[Stored data entries]
Segment Open
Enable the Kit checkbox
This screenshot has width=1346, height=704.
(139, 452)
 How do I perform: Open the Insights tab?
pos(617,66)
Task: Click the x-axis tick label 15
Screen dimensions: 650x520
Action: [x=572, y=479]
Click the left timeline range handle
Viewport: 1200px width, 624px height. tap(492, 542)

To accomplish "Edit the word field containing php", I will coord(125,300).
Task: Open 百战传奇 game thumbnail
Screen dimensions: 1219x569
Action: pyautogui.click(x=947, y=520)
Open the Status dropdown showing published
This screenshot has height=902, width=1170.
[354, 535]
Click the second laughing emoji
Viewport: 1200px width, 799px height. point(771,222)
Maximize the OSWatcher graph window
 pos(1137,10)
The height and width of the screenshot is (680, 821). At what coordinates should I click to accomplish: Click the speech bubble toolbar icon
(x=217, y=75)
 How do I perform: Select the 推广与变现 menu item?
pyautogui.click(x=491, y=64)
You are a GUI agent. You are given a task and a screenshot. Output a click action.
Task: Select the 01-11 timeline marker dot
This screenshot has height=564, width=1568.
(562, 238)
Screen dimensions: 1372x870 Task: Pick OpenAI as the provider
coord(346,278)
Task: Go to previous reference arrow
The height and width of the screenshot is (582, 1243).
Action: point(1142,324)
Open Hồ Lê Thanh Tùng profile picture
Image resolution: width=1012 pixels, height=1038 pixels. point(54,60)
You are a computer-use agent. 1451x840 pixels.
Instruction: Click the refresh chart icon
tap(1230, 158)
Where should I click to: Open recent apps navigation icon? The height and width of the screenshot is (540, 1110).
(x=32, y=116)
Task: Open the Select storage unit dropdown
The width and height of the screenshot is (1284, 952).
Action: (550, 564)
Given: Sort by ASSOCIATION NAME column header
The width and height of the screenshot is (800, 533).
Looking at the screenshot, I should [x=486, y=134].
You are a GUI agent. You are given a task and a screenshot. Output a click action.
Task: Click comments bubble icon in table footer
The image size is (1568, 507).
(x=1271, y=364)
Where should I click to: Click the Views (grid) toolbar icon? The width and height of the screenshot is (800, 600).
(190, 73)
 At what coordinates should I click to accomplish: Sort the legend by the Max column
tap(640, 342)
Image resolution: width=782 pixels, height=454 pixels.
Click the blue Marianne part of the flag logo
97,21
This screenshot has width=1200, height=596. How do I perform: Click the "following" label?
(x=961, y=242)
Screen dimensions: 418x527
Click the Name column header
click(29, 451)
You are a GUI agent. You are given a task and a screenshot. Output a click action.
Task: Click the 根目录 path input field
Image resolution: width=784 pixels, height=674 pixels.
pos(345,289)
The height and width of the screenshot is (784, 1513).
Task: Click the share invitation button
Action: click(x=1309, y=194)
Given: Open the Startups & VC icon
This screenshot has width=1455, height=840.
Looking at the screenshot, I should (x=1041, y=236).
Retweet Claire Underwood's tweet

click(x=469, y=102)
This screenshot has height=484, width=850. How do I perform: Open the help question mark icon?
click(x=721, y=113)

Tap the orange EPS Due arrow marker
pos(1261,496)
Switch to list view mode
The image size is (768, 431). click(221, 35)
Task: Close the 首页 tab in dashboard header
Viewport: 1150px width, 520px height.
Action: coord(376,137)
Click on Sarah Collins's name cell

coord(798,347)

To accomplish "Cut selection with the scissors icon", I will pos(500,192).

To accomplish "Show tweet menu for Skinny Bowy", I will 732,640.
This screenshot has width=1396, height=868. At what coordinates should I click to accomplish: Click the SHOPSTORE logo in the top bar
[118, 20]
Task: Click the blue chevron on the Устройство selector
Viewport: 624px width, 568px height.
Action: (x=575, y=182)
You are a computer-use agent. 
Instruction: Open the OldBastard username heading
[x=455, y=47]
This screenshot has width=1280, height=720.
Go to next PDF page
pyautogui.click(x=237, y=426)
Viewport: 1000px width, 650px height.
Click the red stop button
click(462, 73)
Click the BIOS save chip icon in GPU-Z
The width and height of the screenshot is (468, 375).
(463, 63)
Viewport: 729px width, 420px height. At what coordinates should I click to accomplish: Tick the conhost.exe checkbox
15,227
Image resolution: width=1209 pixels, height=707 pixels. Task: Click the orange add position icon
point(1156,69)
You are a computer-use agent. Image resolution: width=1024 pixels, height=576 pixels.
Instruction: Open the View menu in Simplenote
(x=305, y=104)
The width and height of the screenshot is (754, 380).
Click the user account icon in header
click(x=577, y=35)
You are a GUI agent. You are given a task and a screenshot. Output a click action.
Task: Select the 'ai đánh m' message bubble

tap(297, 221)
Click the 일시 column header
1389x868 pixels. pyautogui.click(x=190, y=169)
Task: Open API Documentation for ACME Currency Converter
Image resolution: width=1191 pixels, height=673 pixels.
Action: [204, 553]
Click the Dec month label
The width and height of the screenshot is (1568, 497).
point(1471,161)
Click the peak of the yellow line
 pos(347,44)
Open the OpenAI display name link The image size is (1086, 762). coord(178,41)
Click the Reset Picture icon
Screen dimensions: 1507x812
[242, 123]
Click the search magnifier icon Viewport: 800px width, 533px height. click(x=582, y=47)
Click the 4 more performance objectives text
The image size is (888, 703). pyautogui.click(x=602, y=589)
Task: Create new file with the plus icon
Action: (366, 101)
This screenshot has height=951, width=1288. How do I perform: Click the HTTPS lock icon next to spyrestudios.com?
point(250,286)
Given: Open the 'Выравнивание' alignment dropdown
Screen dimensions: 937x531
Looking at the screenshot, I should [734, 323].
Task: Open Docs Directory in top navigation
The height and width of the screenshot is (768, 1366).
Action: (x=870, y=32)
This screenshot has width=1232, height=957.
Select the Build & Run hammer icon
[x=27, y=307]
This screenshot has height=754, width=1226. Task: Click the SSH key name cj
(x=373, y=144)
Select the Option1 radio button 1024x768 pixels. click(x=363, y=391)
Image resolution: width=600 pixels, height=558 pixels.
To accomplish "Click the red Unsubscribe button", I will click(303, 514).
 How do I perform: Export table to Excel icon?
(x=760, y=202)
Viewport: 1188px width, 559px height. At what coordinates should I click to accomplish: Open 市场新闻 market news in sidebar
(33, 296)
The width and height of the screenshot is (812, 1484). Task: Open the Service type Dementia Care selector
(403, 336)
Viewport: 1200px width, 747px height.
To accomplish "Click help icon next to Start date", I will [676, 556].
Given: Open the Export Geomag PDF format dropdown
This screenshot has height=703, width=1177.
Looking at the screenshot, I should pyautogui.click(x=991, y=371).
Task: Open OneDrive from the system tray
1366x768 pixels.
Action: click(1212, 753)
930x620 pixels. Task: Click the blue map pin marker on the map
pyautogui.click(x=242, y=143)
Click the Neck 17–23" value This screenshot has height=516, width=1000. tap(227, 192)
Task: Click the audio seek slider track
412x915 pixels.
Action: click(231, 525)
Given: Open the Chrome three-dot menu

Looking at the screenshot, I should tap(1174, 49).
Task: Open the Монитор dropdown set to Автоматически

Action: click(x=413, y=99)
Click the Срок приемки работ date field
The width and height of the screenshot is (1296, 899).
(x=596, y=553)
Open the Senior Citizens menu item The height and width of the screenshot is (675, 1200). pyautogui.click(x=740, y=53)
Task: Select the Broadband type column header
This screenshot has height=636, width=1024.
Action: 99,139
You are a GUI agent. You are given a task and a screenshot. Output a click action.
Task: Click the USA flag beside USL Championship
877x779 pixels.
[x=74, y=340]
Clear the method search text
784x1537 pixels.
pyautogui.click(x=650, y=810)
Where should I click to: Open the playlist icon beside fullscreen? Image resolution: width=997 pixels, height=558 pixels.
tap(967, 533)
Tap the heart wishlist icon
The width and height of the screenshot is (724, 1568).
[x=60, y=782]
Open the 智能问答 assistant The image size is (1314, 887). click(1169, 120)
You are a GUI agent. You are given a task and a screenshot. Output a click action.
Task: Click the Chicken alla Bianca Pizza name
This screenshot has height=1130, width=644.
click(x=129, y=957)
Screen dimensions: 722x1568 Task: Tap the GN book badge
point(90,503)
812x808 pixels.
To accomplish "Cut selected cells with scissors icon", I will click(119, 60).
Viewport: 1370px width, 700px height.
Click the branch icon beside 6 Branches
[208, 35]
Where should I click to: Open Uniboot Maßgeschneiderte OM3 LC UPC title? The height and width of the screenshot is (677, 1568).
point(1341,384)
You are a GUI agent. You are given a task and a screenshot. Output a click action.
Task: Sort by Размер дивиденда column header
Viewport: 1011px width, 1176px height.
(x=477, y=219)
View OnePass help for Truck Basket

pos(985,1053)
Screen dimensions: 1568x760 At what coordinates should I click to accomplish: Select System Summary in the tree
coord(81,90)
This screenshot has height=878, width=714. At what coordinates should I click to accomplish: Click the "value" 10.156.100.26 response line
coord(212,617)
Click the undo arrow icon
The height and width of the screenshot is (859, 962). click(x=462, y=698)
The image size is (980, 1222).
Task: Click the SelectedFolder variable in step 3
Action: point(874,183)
Segment Closed
_Problem details_
Set down, word for word, each line from the top of the records above through the line with "Task: Open 百战传奇 game thumbnail".

_Solved problem_
Enable the Kit checkbox
This screenshot has width=1346, height=704.
(139, 452)
 How do I perform: Open the Insights tab?
pos(617,66)
Task: Click the x-axis tick label 15
Screen dimensions: 650x520
Action: [x=572, y=479]
Click the left timeline range handle
Viewport: 1200px width, 624px height. tap(492, 542)

To accomplish "Edit the word field containing php", I will coord(125,300).
Task: Open 百战传奇 game thumbnail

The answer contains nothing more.